**What this exercise asks:**
1. Answer these questions using the passage on decision-making bias.
(a) According to Catherwood et al, what does "information bias" cause individuals to make?
(b) What does Posner (1980) call the limit on how much a person can process at one time?
(c) Which occupational group is named as facing a problem from narrow bias?
2. Copy the passage on decision-making bias from "identifies as the" up to and including "a superficial level.", substituting "shallow" for "superficial".

This leads onto bias which Sallis et al (2013)
identifies as the way that people select certain information from what is
available. Catherwood et al, 2013 identifies an “information bias” whereby
individuals make decisions, but do not use all available information, causing
them to make errors. Under pressure individuals making decisions may show one
of two bias patterns. Arendtsen et al (2016); firstly, they may “zoom in” on a
narrow amount of information, therefore only using a small portion of what is
available to them. Secondly, they may “zoom out” and try to look at a wide
amount of information, but will only be able to do this on a superficial level.

 

These biases may occur for a variety of reasons; however,
the most likely factor is the limitations within the brain and processing
systems. As humans, we do not have to ability to process everything, there has
to be a limit to how much we can process at a particular time. Posner (1980)
refers to this as “attentional spotlight”, whereby each individual has an
attention spotlight which illuminates only a small part of the visual field,
everything within this field receives priority processing, and information
outside it does not receive immediate processing so may be overlooked. This is
a good example of narrow bias; whereby an individual may overlook important
information because they are focussed elsewhere. This would pose a problem for
firefighters, as all information about surroundings must be processed before
decisions can be made, in order to avoid unnecessary dangers i.e. Colorado
wildfire.

**Data segment:**
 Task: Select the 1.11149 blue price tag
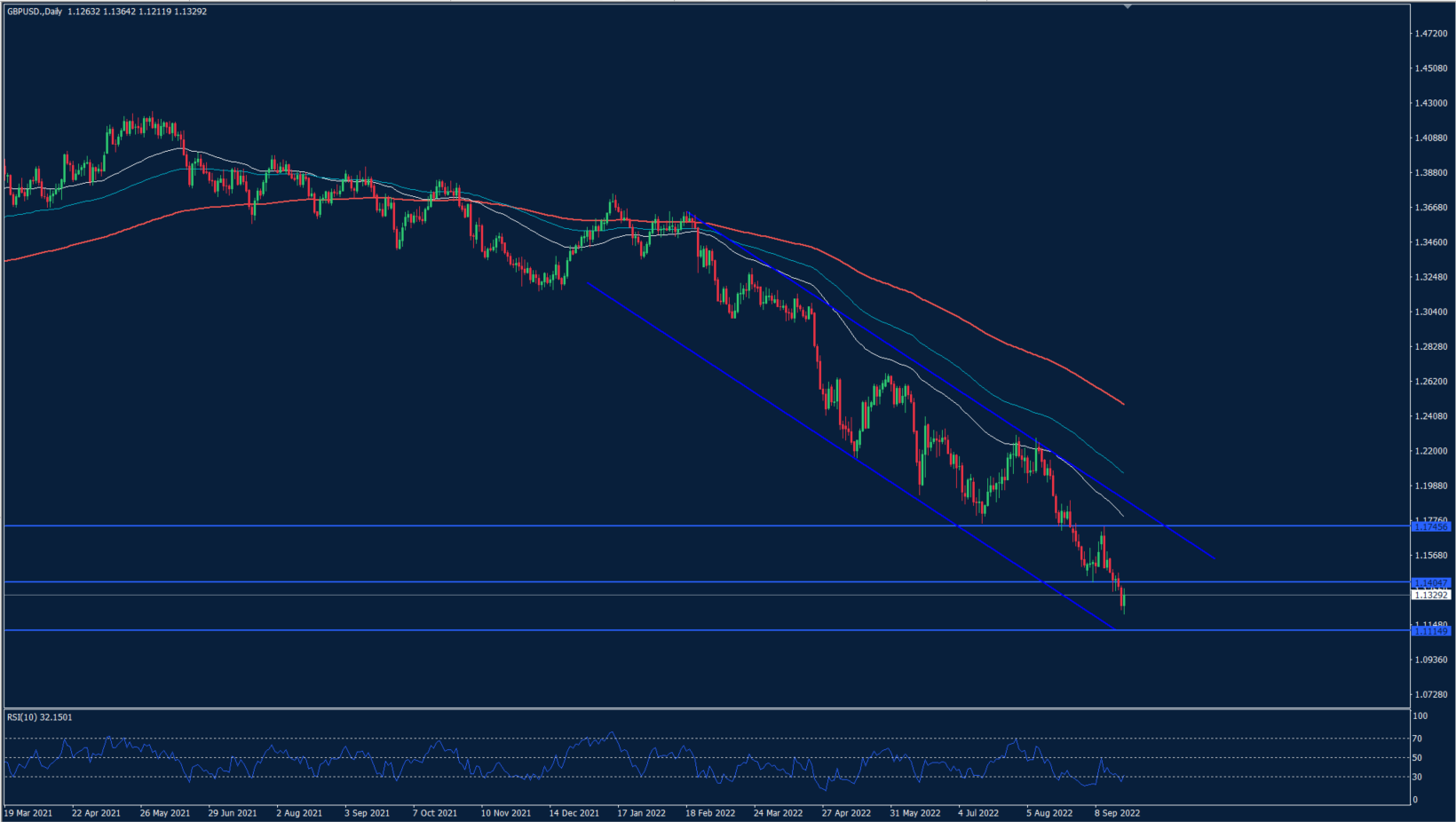tap(1431, 630)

**The solutions:**
1.
(a) Errors.
(b) The "attentional spotlight."
(c) Firefighters.

2.
identifies as the way that people select certain information from what is
available. Catherwood et al, 2013 identifies an “information bias” whereby
individuals make decisions, but do not use all available information, causing
them to make errors. Under pressure individuals making decisions may show one
of two bias patterns. Arendtsen et al (2016); firstly, they may “zoom in” on a
narrow amount of information, therefore only using a small portion of what is
available to them. Secondly, they may “zoom out” and try to look at a wide
amount of information, but will only be able to do this on a shallow level.